最初のデザイン案が採用されたクルマが大ヒットするのは、非常に稀なことです。しかし、ノイエ・クラッセのデザインは、まさにこれを成し遂げたのです。
2020年秋、数名のBMWグループ役員と取締役が、未来の企業戦略を検討していたとき、参加者の一人が何気なく言いました。「私たちが、今ここで話し合っていることは、まさに1960年代のノイエ・クラッセにみられた重要な要素や可能性と重なりますね」。

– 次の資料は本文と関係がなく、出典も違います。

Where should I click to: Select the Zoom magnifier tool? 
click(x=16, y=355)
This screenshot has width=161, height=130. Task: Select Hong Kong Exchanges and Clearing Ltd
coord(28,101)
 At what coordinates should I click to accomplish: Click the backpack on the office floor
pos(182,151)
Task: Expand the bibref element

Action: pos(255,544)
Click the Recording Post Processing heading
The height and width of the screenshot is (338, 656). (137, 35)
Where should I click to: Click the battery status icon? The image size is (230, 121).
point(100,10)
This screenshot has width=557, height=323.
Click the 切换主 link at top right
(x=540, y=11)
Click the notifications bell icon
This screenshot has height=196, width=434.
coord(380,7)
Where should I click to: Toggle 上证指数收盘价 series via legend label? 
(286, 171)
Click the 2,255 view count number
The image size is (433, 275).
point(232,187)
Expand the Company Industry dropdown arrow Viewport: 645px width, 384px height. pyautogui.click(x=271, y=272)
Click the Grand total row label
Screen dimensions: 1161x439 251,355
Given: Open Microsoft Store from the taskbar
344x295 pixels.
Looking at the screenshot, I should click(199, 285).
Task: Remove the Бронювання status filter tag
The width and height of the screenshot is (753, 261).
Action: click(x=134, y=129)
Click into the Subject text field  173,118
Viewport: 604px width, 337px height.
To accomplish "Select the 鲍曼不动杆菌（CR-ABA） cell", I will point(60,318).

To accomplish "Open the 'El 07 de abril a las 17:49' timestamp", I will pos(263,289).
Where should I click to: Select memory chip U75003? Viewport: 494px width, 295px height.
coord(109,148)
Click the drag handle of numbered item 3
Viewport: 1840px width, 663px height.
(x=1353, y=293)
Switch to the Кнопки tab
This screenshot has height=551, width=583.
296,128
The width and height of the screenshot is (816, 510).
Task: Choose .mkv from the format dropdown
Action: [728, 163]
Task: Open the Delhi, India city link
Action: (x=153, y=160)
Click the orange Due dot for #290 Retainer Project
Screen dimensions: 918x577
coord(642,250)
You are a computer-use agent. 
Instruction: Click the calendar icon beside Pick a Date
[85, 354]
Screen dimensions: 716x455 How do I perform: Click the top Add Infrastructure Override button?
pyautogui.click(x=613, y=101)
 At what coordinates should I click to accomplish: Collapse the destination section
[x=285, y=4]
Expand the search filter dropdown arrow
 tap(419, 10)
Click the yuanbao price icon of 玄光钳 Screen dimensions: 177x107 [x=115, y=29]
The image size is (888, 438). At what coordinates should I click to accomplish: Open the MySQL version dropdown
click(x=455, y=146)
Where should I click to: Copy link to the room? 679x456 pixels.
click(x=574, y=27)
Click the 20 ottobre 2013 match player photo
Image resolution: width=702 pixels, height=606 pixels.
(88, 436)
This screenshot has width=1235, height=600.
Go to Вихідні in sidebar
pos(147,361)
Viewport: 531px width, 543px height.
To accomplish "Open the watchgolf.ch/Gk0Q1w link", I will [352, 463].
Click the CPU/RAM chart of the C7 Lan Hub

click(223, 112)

BMWは、すでに1962年の初代ノイエ・クラッセと共に自社の改革に取り組んでいました (➜ 詳細はこちら ノイエ・クラッセ:輝かしい未来への道しるべ)。このシリーズの中型スポーツ・セダンは時流をとらえ、自動車の『新たなクラス』を誕生させます。最新のテクノロジー、ダイナミックなデザイン、スポーティなハンドリングは新たな基準となり、純粋なドライビング・プレジャーを形づくりました。まさに、欠けていたパズルのピースが見つかったかのように、製品、ブランド、イメージが完璧に調和したモデルが完成した瞬間です。ノイエ・クラッセは、BMWが世界的に重要な企業になるための出発点でした。現在のBMWの原点は、当時に遡ることができます。BMW ビジョン ノイエ・クラッセのビジョン・ビークルは、新時代への大きな飛躍を示しています。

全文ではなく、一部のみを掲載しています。